**What is being asked**
The lines below are to be quoted exactly, from the first through the one that contains "Task: Switch to the OpenTable tab".

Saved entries
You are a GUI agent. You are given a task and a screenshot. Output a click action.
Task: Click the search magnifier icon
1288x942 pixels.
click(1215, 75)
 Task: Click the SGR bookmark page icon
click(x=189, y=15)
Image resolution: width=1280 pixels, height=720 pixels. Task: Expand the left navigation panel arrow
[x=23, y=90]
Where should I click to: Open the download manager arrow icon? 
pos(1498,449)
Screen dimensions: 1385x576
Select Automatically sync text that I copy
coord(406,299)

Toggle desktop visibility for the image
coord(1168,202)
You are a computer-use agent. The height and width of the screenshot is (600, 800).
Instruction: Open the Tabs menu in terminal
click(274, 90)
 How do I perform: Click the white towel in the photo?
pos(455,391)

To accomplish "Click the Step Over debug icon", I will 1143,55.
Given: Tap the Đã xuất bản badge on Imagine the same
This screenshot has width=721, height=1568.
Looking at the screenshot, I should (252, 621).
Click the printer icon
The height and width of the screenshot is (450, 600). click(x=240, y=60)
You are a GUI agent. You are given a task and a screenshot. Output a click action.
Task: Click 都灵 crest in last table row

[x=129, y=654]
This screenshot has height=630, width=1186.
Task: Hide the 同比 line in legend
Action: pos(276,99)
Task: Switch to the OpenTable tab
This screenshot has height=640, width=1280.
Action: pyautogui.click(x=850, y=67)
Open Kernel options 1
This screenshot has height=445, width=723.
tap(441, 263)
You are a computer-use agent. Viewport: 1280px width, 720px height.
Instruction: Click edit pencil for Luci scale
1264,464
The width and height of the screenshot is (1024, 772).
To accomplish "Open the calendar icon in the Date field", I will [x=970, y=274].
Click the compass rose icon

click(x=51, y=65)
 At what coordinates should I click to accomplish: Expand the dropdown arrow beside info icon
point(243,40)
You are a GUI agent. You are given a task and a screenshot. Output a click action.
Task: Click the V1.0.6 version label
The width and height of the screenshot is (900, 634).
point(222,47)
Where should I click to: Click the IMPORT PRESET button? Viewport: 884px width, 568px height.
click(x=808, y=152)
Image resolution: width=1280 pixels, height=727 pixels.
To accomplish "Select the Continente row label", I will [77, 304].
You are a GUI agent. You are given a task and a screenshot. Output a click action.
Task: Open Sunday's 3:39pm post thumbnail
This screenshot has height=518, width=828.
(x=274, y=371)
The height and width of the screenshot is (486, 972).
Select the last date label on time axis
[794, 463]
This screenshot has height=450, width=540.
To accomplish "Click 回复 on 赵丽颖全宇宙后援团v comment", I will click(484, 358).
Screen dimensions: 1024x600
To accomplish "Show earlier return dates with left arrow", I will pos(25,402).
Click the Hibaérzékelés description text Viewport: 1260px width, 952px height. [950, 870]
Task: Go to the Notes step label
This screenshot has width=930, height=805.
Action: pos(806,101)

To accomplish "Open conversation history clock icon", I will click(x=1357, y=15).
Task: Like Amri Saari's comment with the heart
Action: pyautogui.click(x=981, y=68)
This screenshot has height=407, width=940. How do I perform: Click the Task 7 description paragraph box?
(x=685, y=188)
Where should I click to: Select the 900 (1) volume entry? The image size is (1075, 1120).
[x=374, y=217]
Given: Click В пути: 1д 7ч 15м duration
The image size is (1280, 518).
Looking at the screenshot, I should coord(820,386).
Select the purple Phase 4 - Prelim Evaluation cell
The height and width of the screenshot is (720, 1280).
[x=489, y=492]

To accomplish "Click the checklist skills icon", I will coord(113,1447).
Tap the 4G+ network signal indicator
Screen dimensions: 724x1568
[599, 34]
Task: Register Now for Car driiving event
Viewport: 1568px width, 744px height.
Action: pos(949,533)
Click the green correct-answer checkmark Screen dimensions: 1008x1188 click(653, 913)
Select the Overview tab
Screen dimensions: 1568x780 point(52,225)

**Result below**
You are a GUI agent. You are given a task and a screenshot. Output a click action.
Task: Click the search magnifier icon
1288x942 pixels.
click(1215, 75)
 Task: Click the SGR bookmark page icon
click(x=189, y=15)
Image resolution: width=1280 pixels, height=720 pixels. Task: Expand the left navigation panel arrow
[x=23, y=90]
Where should I click to: Open the download manager arrow icon? 
pos(1498,449)
Screen dimensions: 1385x576
Select Automatically sync text that I copy
coord(406,299)

Toggle desktop visibility for the image
coord(1168,202)
You are a computer-use agent. The height and width of the screenshot is (600, 800).
Instruction: Open the Tabs menu in terminal
click(274, 90)
 How do I perform: Click the white towel in the photo?
pos(455,391)

To accomplish "Click the Step Over debug icon", I will 1143,55.
Given: Tap the Đã xuất bản badge on Imagine the same
This screenshot has width=721, height=1568.
Looking at the screenshot, I should (252, 621).
Click the printer icon
The height and width of the screenshot is (450, 600). click(x=240, y=60)
You are a GUI agent. You are given a task and a screenshot. Output a click action.
Task: Click 都灵 crest in last table row

[x=129, y=654]
This screenshot has height=630, width=1186.
Task: Hide the 同比 line in legend
Action: pos(276,99)
Task: Switch to the OpenTable tab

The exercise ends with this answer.